**Tasks and exercises**
1. Answer these questions from the scene graph classification page:
(a) Which object detection models are given as examples for node prediction?
(b) Of which dataset is a subset used for the experiments?
(c) For how many predicates does rel_all_scores give probabilities for each pair of objects?
2. Carry on the scene graph classification page, starting after its final sentence.

**Text**
#####

Scene Graph Classification

1. Overview

1.1 Node Prediction

First we need any object detection model in order to detect the the objects in a image and to generate bounding boxes and labels (Faster R-CNN or Mask R-CNN).

LINK: Object Detection Benchmark

1.2 Edge Prediction

Using the objects as nodes, we apply a scene graph model to predict the relationships between any two nodes as the edges. For example, has, behind, on. etc are some possible relationships for nodes.

LINK: Scene Graph Benchmark

1.3 Generated Graphs Preprocessing

Using the generated graphs, we can implement preprocessing to simplify relationships or convert them into a suitable format for subsequent steps. For example, we can employ graph compression. This technique reconstructs each original full graph into a more compact representation. Effective graph compression not only aids in simplifying visualization but also distinctly represents the high-level structure of vast graph datasets. Furthermore, graph compression can enhance performance in downstream tasks, such as graph classification across action labels.

Graph Autoencoder for Graph Compression and Representation Learning (2021)

1.4 Classification

Finally, we can utilize a graph classification model and assign labels to every image or generated graph, e.g., “using the phone.” This allows us to train a classification model using the generated and preprocessed graphs from the previous example.

Semi-Supervised Classification with Graph Convolutional Networks (2017)

2. Installation

Before you start follow the instructions:

3. Dataset

For our expirements we use a subset of the Action Genome dataset. For all the frames of the selected subset of Action Genome, we have a file with annotations.

datasets/ActionGenome/anno_frames_bicls  
datasets/ActionGenome/anno_frames_bicls/custom_data_info.json
datasets/ActionGenome/anno_frames_bicls/scene_validation_annotations.json

4. Pipelines

We follow the pipeline from the Scene Graph Generation, Compression, and Classification on Action Genome Dataset but we also try to direct train a Graph Sage classifier without compression.

4.1 Common Step

4.1.1 Generate graphs

We use a pretrained Scene Graph Benchmark in order to generate the scene graphs for our Dataset.

./generate_graphs.sh

The script generates a json file with the scene graph information. The file is a dictionary containing bbox(sorted), bbox_labels(sorted), bbox_scores(sorted), rel_pairs(sorted), rel_labels(sorted), rel_scores(sorted), rel_all_scores(sorted), where the last rel_all_scores give all 51 predicates probability for each pair of objects. The dataset information is saved as custom_data_info.json in the same DETECTED_SGG_DIR.

#####

**Input data**
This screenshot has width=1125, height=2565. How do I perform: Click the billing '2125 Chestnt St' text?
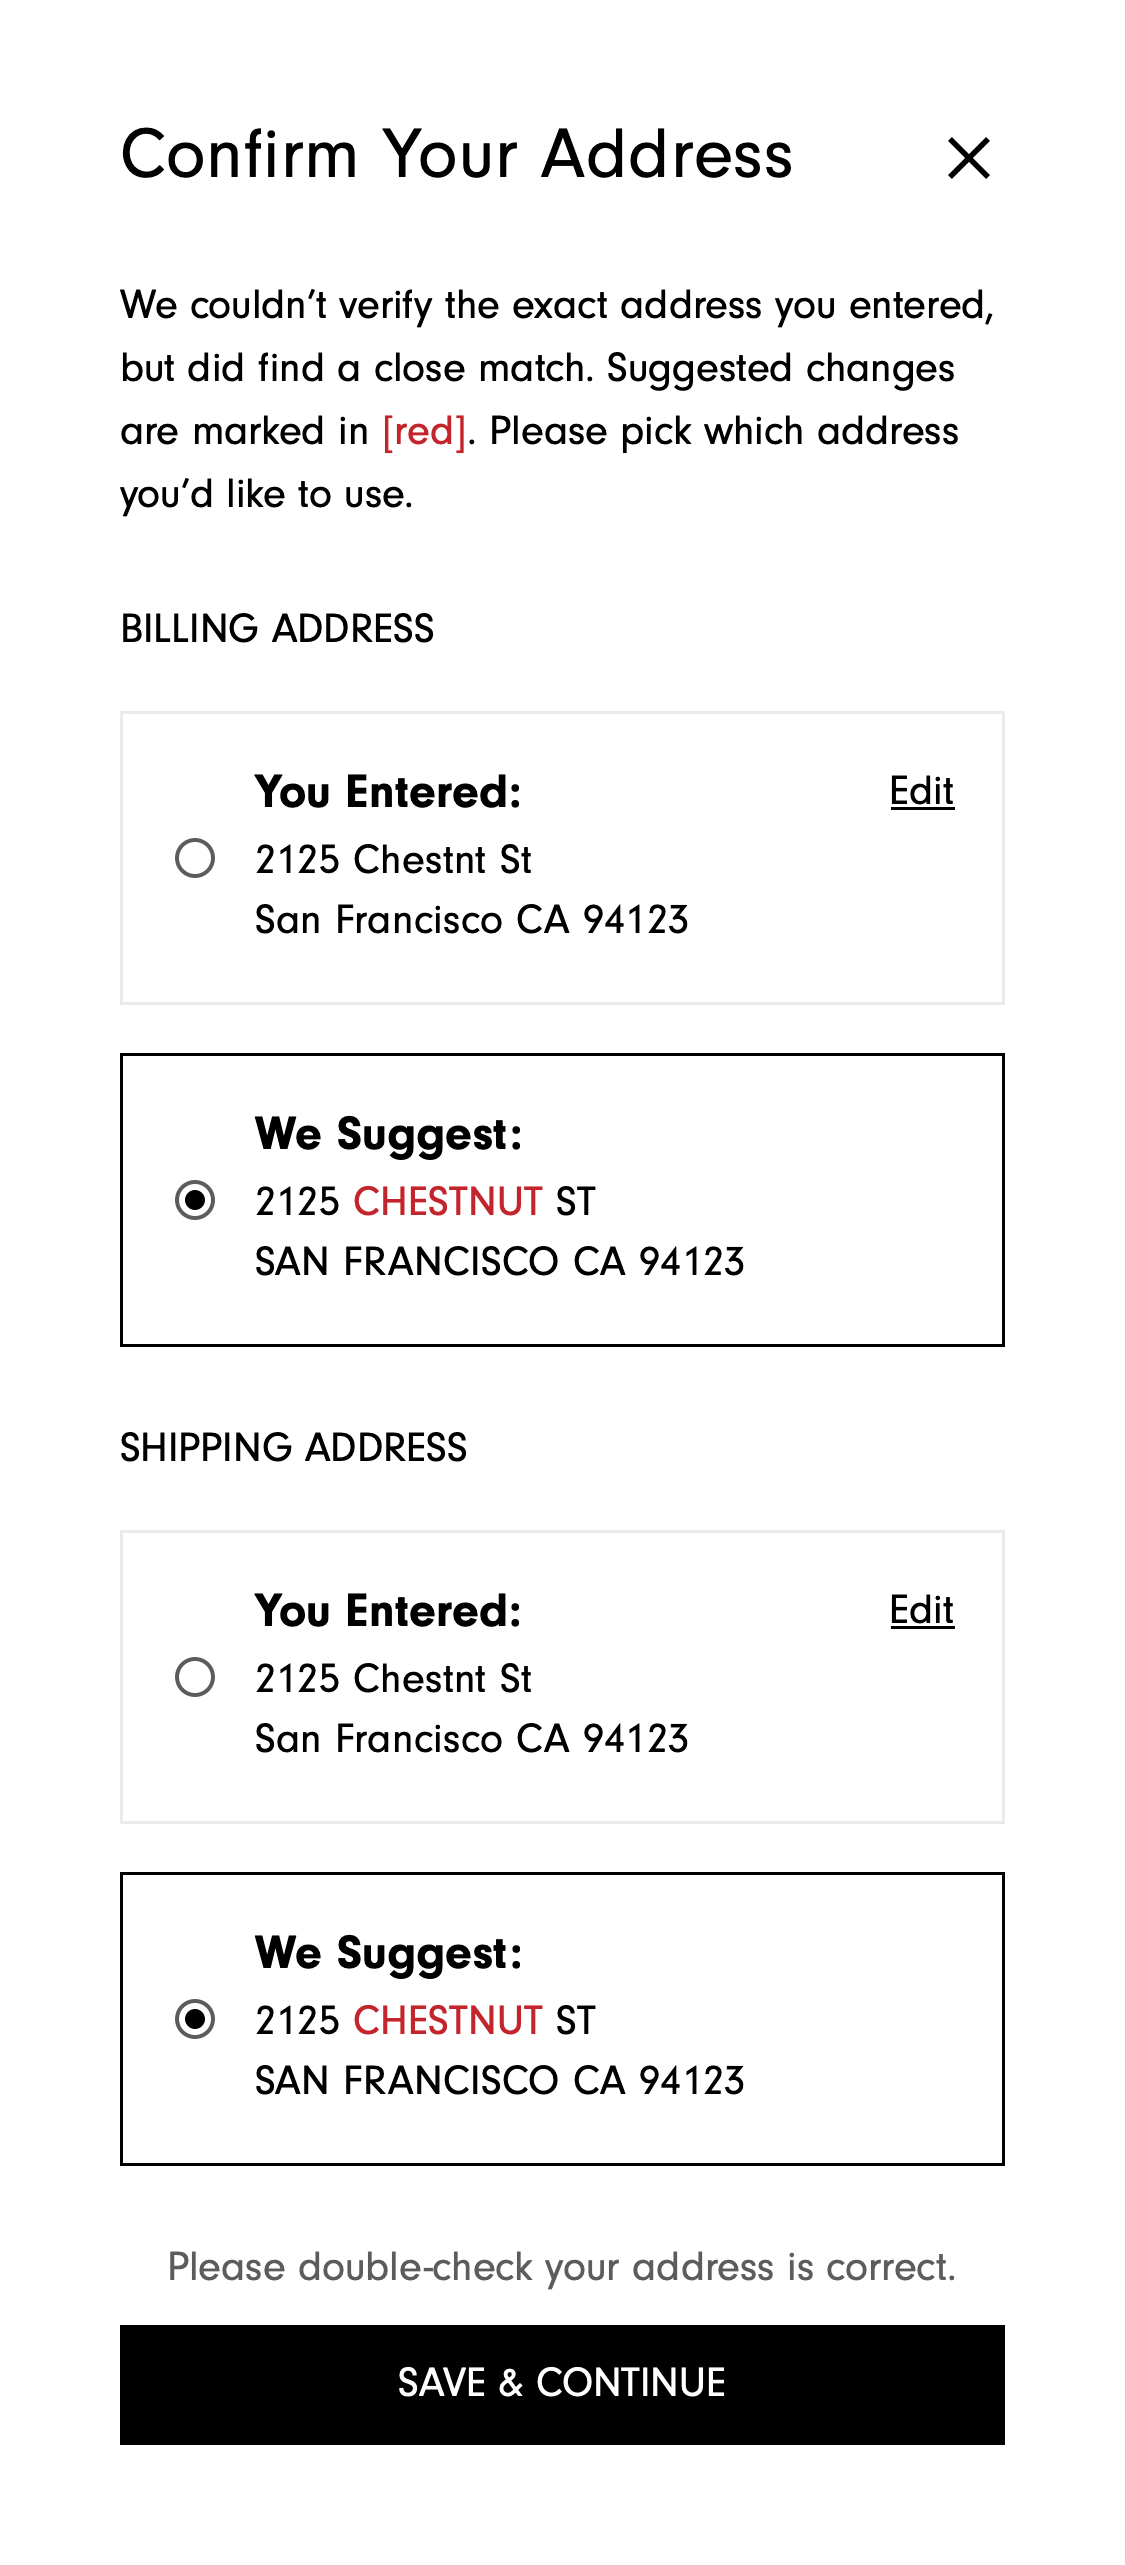coord(393,860)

#####

**Answers given**
1.
(a) Faster R-CNN or Mask R-CNN
(b) The Action Genome dataset
(c) 51

2.
datasets/ActionGenome/anno_frames_bicls/custom_prediction.json

4.1.2 Visualize Graphs

We can use the SG-Visualazation notebook in order to visulize the graphs and the predictions.

SG-Visualazation.ipynb

4.2 Original pipeline

4.2.1 Convert to PyG TUDataset

Our custome dataset converted to the same format of PyG TUDataset.

./convert_to_pyg_dataset.sh

4.2.2 Compression

We apply Scene Graph Compression using the Multi-kernel Inductive Attention Graph Autoencoder (MIAGAE) proposed by Graph Autoencoder for Graph Compression and Representation Learning (Yunhao G. 2021).

./prepare_compression.sh
./train_compression.sh

4.2.3 Train classifier and Evaluate

./train_classification.sh

4.3 Alternative pipeline

4.3.1 Preprocces - Train - Evaluate

In this notebook, we aim to directly train a GraphSAGE classifier. We load the generated graphs and convert them into a PyTorch Geometric dataset. Subsequently, we partition the data for training and evaluation, and then proceed with the training and evaluation process.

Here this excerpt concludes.